> _What you have to do_
Exact copies of all the entries below are expected in the answer.

> _Source material_
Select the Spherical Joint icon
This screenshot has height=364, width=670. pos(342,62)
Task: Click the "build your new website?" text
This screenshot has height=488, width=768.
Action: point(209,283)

> _Task response_
Select the Spherical Joint icon
This screenshot has height=364, width=670. pos(342,62)
Task: Click the "build your new website?" text
This screenshot has height=488, width=768.
Action: point(209,283)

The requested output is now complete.